Industrial control systems and critical infrastructure operators have been put on high alert due to a concerning campaign exploiting a known zero-day vulnerability in remote monitoring cameras to distribute Mirai cryptominer botnets.
According to researchers at Akamai, the Mirai cryptominer botnet campaign is making use of several previously identified vulnerabilities, with a specific focus on a zero-day command injection vulnerability in AVTECH closed-circuit television (CCTV) cameras known as CVE-2024-7029.
While the affected camera models have been discontinued, they are still widely used across critical infrastructure sectors, posing a significant risk. Unfortunately, there is currently no patch available to address the vulnerability, leaving operators with the only option to remove the compromised devices and install a more secure alternative.
In light of this situation, Akamai researchers have recommended decommissioning the hardware and software if there is no viable way to remediate the threat. This approach can help mitigate security risks and reduce the likelihood of facing regulatory fines.
On August 1, the Cybersecurity and Infrastructure Security Agency (CISA) issued an advisory specifically addressing the AVTECH IP camera zero-day vulnerability in industrial control systems (ICS). The advisory highlighted the widespread use of these devices across critical sectors such as commercial facilities, financial services, healthcare, and public health.
The Akamai researchers also pointed out that the zero-day vulnerability in question had already been known and exploited by cybercriminals to spread malware well before it was officially assigned a CVE. This strategy of leveraging undisclosed vulnerabilities in cyberattacks is becoming increasingly popular among threat actors.
In their report, Akamai’s team emphasized the potential threat posed by vulnerabilities that have not yet been assigned a CVE. They warned that these vulnerabilities could still be exploited by malicious actors to propagate malware and other malicious activities.

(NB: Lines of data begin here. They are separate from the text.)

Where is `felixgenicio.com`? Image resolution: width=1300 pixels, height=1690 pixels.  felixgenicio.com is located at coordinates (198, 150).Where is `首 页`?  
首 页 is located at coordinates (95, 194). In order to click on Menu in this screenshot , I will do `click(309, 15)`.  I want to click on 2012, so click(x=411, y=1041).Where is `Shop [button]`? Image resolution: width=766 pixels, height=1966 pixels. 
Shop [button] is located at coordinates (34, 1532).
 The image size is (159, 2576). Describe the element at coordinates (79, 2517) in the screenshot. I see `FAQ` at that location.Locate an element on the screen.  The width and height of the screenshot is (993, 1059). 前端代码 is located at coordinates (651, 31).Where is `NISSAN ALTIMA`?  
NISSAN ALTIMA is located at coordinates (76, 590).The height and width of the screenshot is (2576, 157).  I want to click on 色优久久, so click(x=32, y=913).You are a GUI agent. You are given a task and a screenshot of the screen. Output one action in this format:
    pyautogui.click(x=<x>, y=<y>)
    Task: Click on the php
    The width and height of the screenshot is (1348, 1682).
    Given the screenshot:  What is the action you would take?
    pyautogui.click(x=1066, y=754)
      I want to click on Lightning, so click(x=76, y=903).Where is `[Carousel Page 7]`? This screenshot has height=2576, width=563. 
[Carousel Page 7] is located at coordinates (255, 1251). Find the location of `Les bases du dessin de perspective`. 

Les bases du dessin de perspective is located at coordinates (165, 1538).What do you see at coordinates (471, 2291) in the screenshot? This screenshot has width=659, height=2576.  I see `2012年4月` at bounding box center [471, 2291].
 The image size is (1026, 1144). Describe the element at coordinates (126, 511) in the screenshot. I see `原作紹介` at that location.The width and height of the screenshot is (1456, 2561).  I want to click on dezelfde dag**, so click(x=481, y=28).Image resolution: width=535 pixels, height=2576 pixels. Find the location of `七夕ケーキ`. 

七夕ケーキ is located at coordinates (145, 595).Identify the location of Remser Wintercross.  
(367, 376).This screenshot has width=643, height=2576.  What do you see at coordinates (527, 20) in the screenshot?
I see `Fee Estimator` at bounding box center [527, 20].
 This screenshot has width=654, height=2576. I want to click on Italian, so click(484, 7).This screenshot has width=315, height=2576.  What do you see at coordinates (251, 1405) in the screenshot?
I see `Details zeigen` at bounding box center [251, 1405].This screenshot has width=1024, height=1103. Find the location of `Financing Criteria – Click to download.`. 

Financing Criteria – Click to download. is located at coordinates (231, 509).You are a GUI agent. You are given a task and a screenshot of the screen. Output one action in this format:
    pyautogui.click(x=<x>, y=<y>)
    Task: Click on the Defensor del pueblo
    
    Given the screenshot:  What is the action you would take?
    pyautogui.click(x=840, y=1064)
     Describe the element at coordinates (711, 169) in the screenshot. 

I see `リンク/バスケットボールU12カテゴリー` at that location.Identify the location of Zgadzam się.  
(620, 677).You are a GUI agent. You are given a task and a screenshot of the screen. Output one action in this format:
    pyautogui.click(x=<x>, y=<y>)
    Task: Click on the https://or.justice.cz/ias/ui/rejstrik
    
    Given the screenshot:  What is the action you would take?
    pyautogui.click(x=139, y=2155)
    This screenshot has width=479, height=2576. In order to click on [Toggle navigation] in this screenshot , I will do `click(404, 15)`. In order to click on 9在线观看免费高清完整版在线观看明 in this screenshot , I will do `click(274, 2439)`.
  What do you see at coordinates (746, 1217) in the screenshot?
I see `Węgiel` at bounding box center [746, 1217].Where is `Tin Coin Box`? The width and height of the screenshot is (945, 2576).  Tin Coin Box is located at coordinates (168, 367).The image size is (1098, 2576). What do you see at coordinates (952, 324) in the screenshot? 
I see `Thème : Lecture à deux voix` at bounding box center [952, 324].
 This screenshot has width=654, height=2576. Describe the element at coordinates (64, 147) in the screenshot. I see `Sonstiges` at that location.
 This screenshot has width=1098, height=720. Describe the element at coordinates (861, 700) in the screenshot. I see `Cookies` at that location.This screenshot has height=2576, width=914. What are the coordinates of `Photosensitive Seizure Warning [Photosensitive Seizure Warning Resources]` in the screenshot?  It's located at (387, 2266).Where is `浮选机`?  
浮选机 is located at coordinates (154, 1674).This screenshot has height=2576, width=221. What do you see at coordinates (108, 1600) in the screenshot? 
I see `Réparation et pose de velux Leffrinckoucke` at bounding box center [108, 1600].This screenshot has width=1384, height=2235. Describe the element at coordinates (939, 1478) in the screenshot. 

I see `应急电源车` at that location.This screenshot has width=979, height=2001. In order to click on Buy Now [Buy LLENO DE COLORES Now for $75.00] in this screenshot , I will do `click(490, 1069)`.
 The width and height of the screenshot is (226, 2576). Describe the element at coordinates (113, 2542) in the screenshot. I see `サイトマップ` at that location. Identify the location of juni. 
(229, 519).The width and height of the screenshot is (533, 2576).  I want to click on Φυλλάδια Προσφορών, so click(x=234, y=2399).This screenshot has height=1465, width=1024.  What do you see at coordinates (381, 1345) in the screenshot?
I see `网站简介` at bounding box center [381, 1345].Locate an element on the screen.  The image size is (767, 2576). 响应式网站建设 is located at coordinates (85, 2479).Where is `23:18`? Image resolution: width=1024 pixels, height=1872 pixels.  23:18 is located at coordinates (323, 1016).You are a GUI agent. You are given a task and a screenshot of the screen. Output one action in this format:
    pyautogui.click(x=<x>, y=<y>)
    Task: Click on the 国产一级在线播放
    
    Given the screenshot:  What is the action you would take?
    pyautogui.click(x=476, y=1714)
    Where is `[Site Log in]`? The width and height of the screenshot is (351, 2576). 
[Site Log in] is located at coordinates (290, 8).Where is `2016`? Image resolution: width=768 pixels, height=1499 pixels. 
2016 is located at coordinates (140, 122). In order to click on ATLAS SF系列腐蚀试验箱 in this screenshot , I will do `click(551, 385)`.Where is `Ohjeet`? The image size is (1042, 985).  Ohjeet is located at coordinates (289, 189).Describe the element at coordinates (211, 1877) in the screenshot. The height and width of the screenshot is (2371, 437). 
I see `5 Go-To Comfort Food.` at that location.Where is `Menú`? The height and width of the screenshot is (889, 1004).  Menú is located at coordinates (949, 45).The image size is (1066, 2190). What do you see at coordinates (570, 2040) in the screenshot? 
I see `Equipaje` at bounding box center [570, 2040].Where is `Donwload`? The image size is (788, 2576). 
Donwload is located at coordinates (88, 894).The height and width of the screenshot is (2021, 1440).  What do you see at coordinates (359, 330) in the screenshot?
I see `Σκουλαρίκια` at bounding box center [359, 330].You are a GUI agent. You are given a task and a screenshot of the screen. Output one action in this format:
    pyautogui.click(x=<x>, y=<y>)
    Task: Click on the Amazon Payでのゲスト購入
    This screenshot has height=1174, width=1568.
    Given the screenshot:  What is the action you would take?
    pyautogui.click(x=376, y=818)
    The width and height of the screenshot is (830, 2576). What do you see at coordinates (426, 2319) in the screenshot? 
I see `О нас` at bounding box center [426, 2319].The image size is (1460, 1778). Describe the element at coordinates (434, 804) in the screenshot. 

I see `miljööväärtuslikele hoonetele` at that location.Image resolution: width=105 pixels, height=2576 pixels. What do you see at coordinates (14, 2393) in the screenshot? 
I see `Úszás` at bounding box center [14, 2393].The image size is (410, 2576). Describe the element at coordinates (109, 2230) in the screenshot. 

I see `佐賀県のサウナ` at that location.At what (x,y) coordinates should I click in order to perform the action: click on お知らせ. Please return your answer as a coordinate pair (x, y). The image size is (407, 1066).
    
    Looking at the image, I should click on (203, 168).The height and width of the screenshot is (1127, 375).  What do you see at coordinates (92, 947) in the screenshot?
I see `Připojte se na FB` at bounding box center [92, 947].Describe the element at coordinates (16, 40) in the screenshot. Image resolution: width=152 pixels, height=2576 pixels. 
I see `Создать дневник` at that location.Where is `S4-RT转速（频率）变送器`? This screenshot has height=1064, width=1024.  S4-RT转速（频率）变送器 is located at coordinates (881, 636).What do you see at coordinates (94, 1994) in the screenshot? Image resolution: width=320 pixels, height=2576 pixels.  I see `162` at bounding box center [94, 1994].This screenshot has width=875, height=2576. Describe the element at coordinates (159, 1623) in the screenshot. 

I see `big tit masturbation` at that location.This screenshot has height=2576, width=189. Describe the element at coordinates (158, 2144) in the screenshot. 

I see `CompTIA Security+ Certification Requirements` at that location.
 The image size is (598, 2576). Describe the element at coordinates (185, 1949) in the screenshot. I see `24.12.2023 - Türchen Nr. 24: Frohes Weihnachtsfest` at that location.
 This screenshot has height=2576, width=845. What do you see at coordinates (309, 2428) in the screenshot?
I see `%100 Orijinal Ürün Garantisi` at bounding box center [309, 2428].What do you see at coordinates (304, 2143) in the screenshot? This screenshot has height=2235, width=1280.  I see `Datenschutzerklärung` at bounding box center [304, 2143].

As the risk of cyber threats continues to evolve and expand, it is crucial for operators of industrial control systems and critical infrastructure to stay vigilant and take proactive measures to secure their systems. By promptly addressing known vulnerabilities, implementing robust security measures, and staying informed about emerging threats, organizations can better protect themselves against malicious attacks targeting their infrastructure and operations.